'''

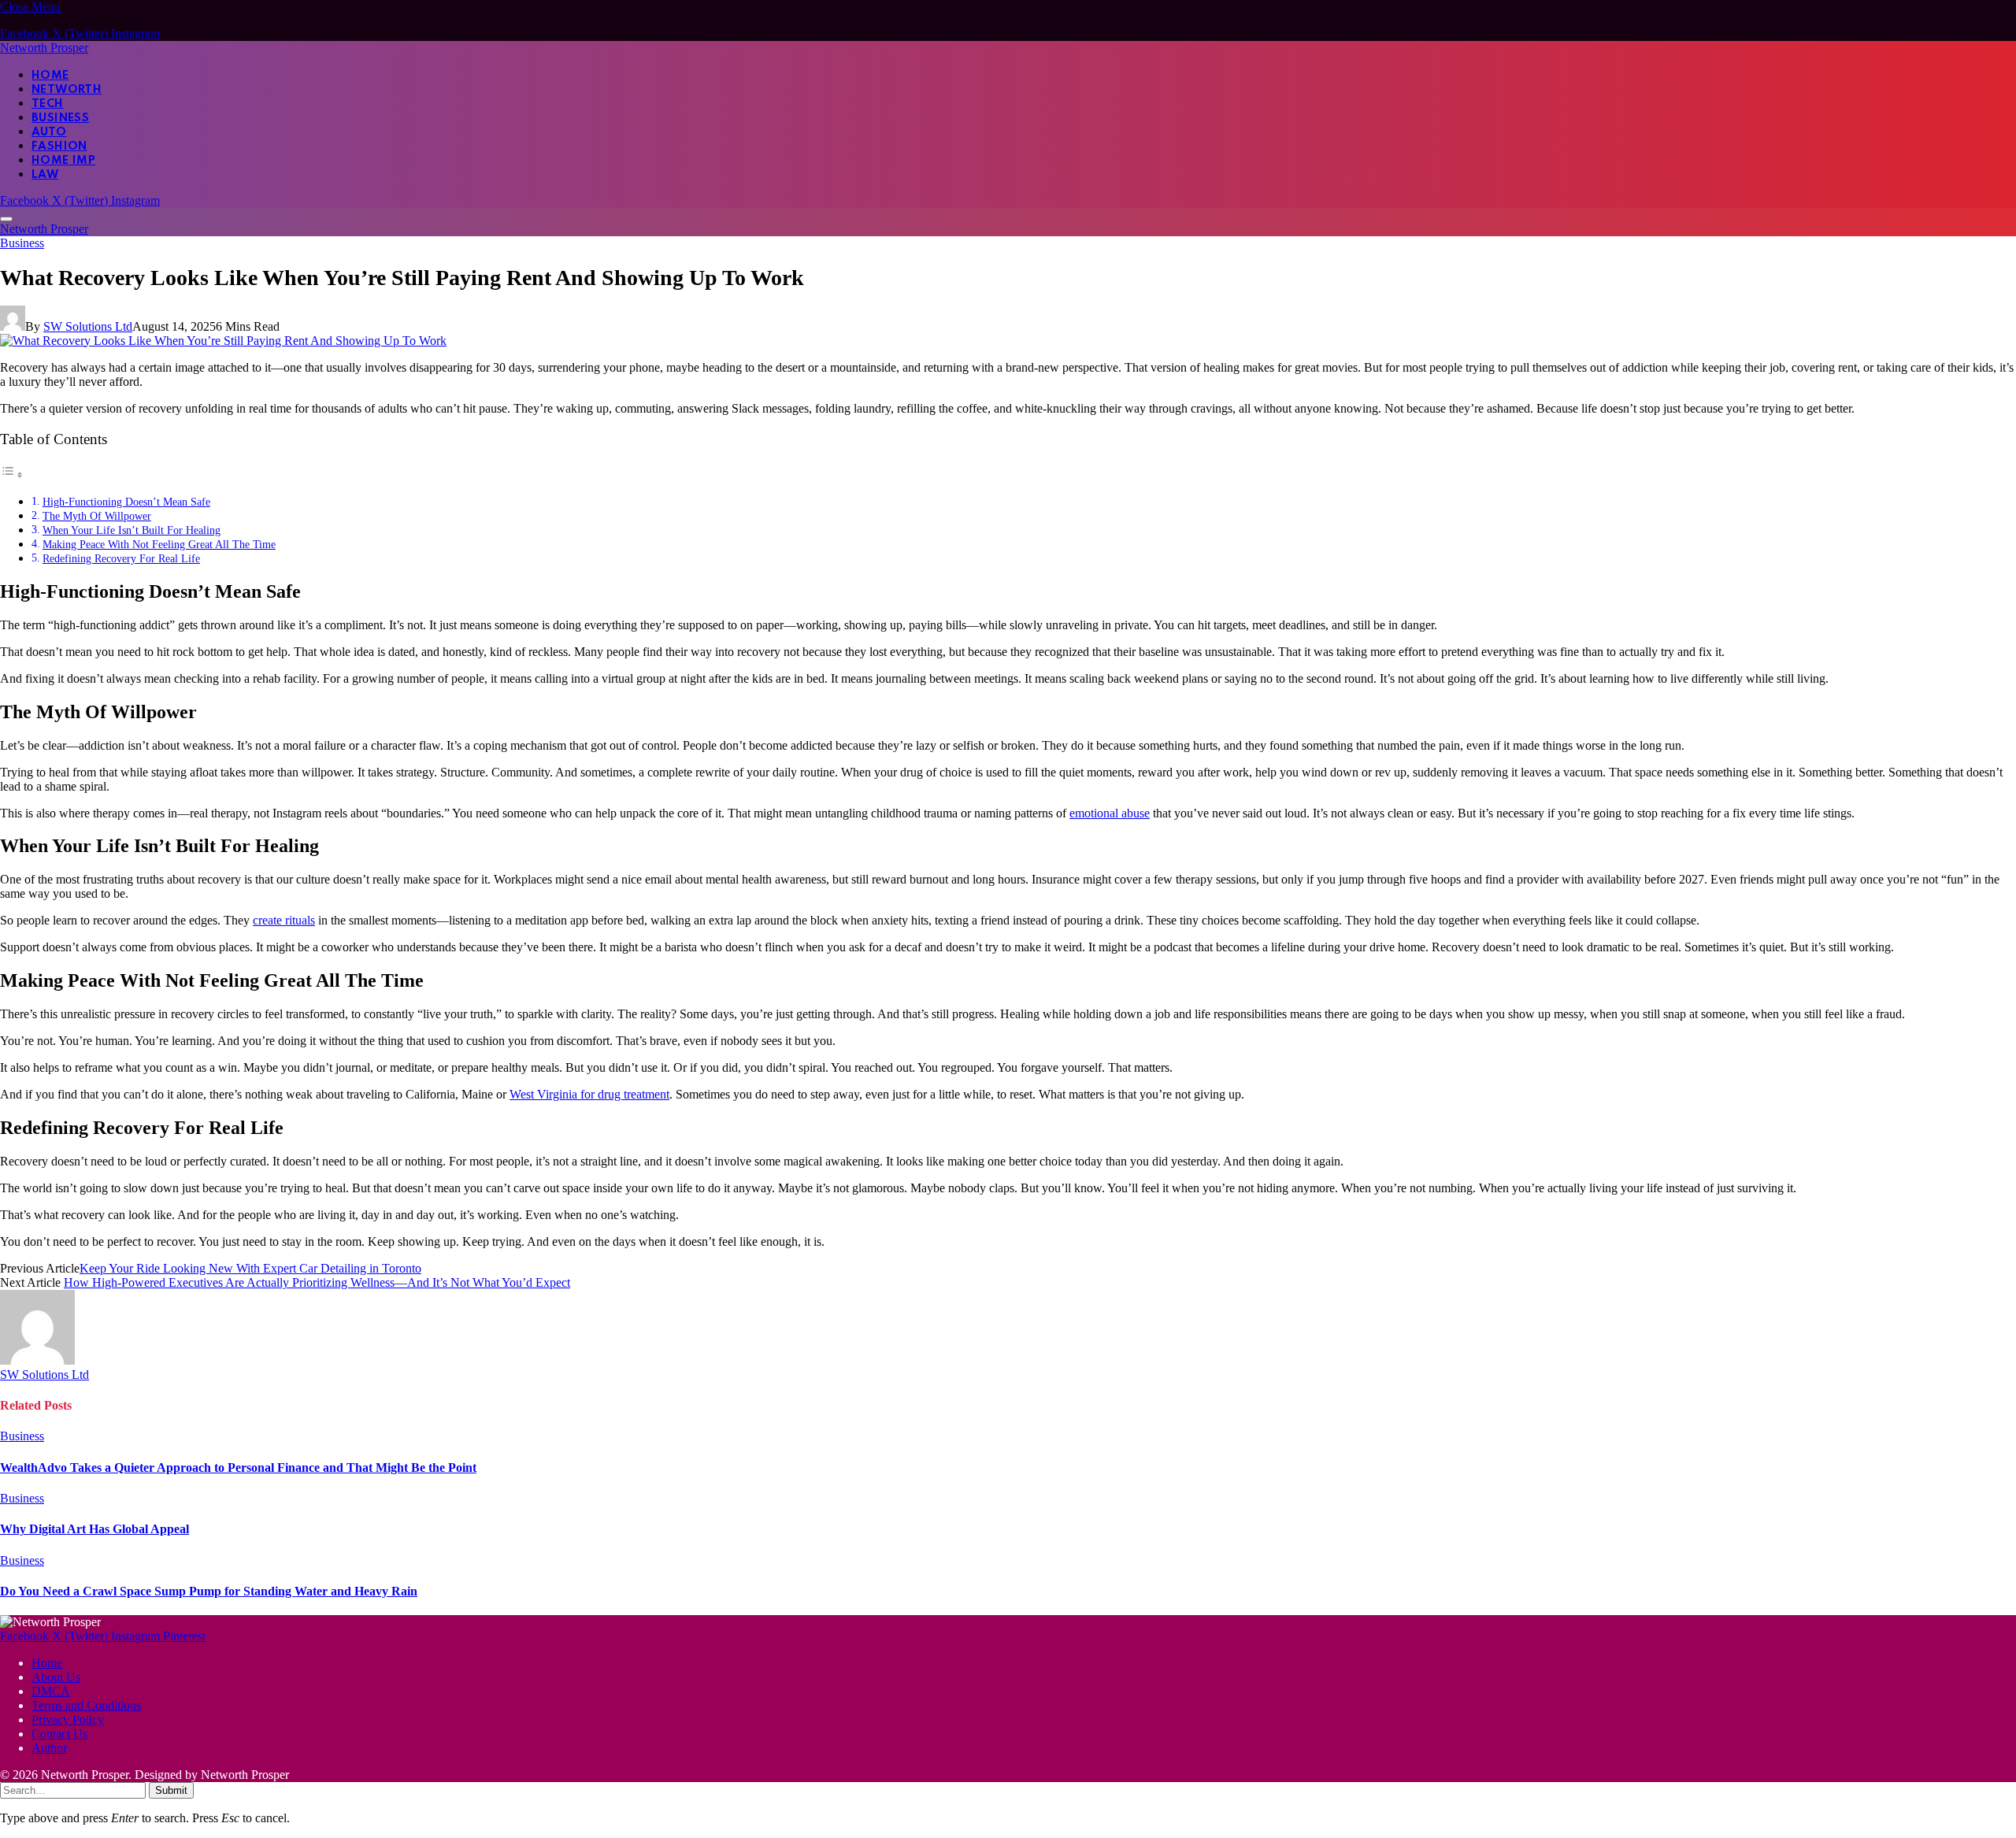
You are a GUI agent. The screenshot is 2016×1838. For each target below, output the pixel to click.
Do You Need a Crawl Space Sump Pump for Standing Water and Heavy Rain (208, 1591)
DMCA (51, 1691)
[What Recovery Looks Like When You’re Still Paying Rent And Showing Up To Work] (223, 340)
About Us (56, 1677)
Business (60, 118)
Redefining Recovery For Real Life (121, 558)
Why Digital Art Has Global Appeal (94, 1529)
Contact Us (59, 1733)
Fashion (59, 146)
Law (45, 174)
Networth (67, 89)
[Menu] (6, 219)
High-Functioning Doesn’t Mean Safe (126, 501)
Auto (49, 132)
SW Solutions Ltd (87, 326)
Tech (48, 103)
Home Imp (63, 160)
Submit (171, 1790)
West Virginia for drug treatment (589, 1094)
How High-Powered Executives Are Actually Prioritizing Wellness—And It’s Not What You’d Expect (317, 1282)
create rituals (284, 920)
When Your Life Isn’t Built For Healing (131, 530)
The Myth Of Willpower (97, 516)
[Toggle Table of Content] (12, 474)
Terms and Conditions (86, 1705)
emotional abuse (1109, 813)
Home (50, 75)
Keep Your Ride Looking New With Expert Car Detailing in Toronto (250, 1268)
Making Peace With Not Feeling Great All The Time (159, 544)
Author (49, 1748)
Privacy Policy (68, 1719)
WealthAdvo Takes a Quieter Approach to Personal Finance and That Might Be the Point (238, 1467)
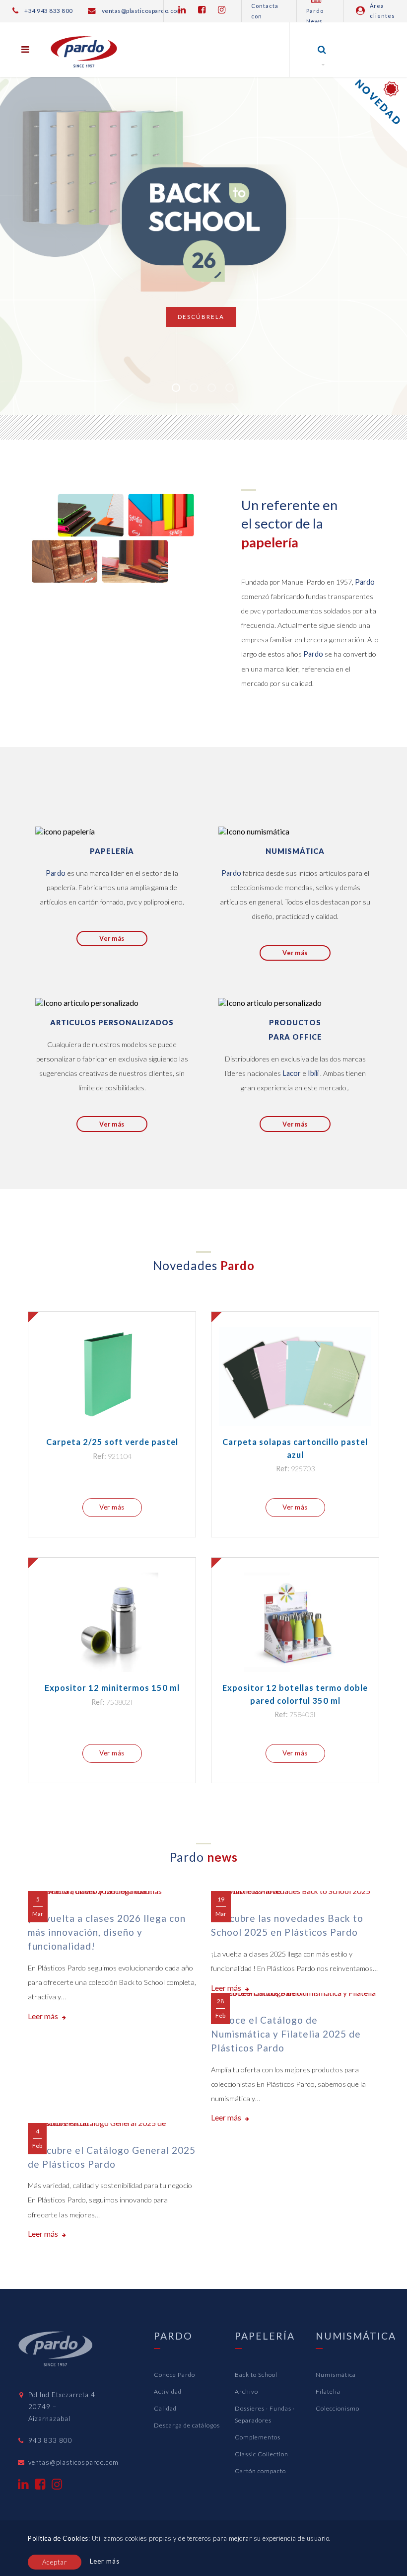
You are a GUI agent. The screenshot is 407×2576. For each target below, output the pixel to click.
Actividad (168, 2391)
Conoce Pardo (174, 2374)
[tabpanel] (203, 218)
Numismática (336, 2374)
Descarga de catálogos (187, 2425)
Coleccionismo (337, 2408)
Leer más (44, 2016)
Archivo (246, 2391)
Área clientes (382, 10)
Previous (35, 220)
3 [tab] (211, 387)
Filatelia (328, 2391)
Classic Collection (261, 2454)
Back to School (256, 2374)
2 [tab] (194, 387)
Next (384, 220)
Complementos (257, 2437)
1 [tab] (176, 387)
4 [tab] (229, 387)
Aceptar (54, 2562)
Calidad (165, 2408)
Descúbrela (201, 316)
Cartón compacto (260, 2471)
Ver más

'''

● **Task objective**
Could the data above be returned in full, exactly, with every image left out?

● **Your solution**
You are a GUI agent. The screenshot is 2016×1838. For each target below, output the pixel to click.
Do You Need a Crawl Space Sump Pump for Standing Water and Heavy Rain (208, 1591)
DMCA (51, 1691)
[What Recovery Looks Like When You’re Still Paying Rent And Showing Up To Work] (223, 340)
About Us (56, 1677)
Business (60, 118)
Redefining Recovery For Real Life (121, 558)
Why Digital Art Has Global Appeal (94, 1529)
Contact Us (59, 1733)
Fashion (59, 146)
Law (45, 174)
Networth (67, 89)
[Menu] (6, 219)
High-Functioning Doesn’t Mean Safe (126, 501)
Auto (49, 132)
SW Solutions Ltd (87, 326)
Tech (48, 103)
Home Imp (63, 160)
Submit (171, 1790)
West Virginia for drug treatment (589, 1094)
How High-Powered Executives Are Actually Prioritizing Wellness—And It’s Not What You’d Expect (317, 1282)
create rituals (284, 920)
When Your Life Isn’t Built For Healing (131, 530)
The Myth Of Willpower (97, 516)
[Toggle Table of Content] (12, 474)
Terms and Conditions (86, 1705)
emotional abuse (1109, 813)
Home (50, 75)
Keep Your Ride Looking New With Expert Car Detailing in Toronto (250, 1268)
Making Peace With Not Feeling Great All The Time (159, 544)
Author (49, 1748)
Privacy Policy (68, 1719)
WealthAdvo Takes a Quieter Approach to Personal Finance and That Might Be the Point (238, 1467)
You are a GUI agent. The screenshot is 407×2576. For each target below, output the pixel to click.
Actividad (168, 2391)
Conoce Pardo (174, 2374)
[tabpanel] (203, 218)
Numismática (336, 2374)
Descarga de catálogos (187, 2425)
Coleccionismo (337, 2408)
Leer más (44, 2016)
Archivo (246, 2391)
Área clientes (382, 10)
Previous (35, 220)
3 [tab] (211, 387)
Filatelia (328, 2391)
Classic Collection (261, 2454)
Back to School (256, 2374)
2 [tab] (194, 387)
Next (384, 220)
Complementos (257, 2437)
1 [tab] (176, 387)
4 [tab] (229, 387)
Aceptar (54, 2562)
Calidad (165, 2408)
Descúbrela (201, 316)
Cartón compacto (260, 2471)
Ver más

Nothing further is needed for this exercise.